제공된 행:
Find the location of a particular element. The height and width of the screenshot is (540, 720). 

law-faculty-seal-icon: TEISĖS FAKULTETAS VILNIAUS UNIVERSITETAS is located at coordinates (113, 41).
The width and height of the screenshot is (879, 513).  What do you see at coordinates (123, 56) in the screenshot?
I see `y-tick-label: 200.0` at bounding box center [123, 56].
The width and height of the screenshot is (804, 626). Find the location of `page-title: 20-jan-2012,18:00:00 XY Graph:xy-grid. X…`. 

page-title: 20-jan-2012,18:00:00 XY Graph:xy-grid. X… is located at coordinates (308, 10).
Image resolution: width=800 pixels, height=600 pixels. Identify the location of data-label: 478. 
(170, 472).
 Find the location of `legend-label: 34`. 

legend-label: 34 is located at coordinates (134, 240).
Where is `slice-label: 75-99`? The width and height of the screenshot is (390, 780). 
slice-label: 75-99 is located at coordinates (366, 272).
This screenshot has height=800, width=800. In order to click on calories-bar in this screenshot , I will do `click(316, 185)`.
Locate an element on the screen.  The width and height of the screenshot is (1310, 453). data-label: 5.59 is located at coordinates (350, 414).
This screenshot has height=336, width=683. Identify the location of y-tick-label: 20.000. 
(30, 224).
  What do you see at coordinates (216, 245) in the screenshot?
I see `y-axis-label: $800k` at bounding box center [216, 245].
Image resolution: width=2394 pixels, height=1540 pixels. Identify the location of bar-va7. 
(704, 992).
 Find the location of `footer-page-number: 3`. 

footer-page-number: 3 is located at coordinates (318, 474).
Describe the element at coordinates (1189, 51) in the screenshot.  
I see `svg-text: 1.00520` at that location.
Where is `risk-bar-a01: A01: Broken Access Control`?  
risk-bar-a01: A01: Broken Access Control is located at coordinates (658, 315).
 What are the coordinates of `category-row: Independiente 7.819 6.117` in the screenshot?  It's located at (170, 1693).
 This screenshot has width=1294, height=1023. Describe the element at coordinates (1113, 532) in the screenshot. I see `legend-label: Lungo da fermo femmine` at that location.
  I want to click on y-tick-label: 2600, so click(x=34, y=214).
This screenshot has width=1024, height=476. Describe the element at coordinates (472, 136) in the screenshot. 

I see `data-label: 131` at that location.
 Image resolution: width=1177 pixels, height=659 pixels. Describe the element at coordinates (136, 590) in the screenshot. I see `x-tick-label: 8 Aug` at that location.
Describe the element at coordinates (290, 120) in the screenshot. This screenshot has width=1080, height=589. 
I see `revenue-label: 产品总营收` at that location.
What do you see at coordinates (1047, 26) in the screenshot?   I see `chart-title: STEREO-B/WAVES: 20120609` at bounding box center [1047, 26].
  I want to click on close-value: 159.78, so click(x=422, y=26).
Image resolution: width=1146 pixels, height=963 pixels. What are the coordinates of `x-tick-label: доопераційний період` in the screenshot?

과제 안내: 위의 행 전체를 한 줄마다 문자열 하나씩 대응하는 JSON 목록으로 바꾸어 쓰십시오. 빈 줄은 포함하지 마십시오.

과제 답변:
[
  "Find the location of a particular element. The height and width of the screenshot is (540, 720). ",
  "law-faculty-seal-icon: TEISĖS FAKULTETAS VILNIAUS UNIVERSITETAS is located at coordinates (113, 41).",
  "The width and height of the screenshot is (879, 513).  What do you see at coordinates (123, 56) in the screenshot?",
  "I see `y-tick-label: 200.0` at bounding box center [123, 56].",
  "The width and height of the screenshot is (804, 626). Find the location of `page-title: 20-jan-2012,18:00:00 XY Graph:xy-grid. X…`. ",
  "page-title: 20-jan-2012,18:00:00 XY Graph:xy-grid. X… is located at coordinates (308, 10).",
  "Image resolution: width=800 pixels, height=600 pixels. Identify the location of data-label: 478. ",
  "(170, 472).",
  " Find the location of `legend-label: 34`. ",
  "legend-label: 34 is located at coordinates (134, 240).",
  "Where is `slice-label: 75-99`? The width and height of the screenshot is (390, 780). ",
  "slice-label: 75-99 is located at coordinates (366, 272).",
  "This screenshot has height=800, width=800. In order to click on calories-bar in this screenshot , I will do `click(316, 185)`.",
  "Locate an element on the screen.  The width and height of the screenshot is (1310, 453). data-label: 5.59 is located at coordinates (350, 414).",
  "This screenshot has height=336, width=683. Identify the location of y-tick-label: 20.000. ",
  "(30, 224).",
  "  What do you see at coordinates (216, 245) in the screenshot?",
  "I see `y-axis-label: $800k` at bounding box center [216, 245].",
  "Image resolution: width=2394 pixels, height=1540 pixels. Identify the location of bar-va7. ",
  "(704, 992).",
  " Find the location of `footer-page-number: 3`. ",
  "footer-page-number: 3 is located at coordinates (318, 474).",
  "Describe the element at coordinates (1189, 51) in the screenshot.  ",
  "I see `svg-text: 1.00520` at that location.",
  "Where is `risk-bar-a01: A01: Broken Access Control`?  ",
  "risk-bar-a01: A01: Broken Access Control is located at coordinates (658, 315).",
  " What are the coordinates of `category-row: Independiente 7.819 6.117` in the screenshot?  It's located at (170, 1693).",
  " This screenshot has width=1294, height=1023. Describe the element at coordinates (1113, 532) in the screenshot. I see `legend-label: Lungo da fermo femmine` at that location.",
  "  I want to click on y-tick-label: 2600, so click(x=34, y=214).",
  "This screenshot has width=1024, height=476. Describe the element at coordinates (472, 136) in the screenshot. ",
  "I see `data-label: 131` at that location.",
  " Image resolution: width=1177 pixels, height=659 pixels. Describe the element at coordinates (136, 590) in the screenshot. I see `x-tick-label: 8 Aug` at that location.",
  "Describe the element at coordinates (290, 120) in the screenshot. This screenshot has width=1080, height=589. ",
  "I see `revenue-label: 产品总营收` at that location.",
  "What do you see at coordinates (1047, 26) in the screenshot?   I see `chart-title: STEREO-B/WAVES: 20120609` at bounding box center [1047, 26].",
  "  I want to click on close-value: 159.78, so click(x=422, y=26).",
  "Image resolution: width=1146 pixels, height=963 pixels. What are the coordinates of `x-tick-label: доопераційний період` in the screenshot?"
]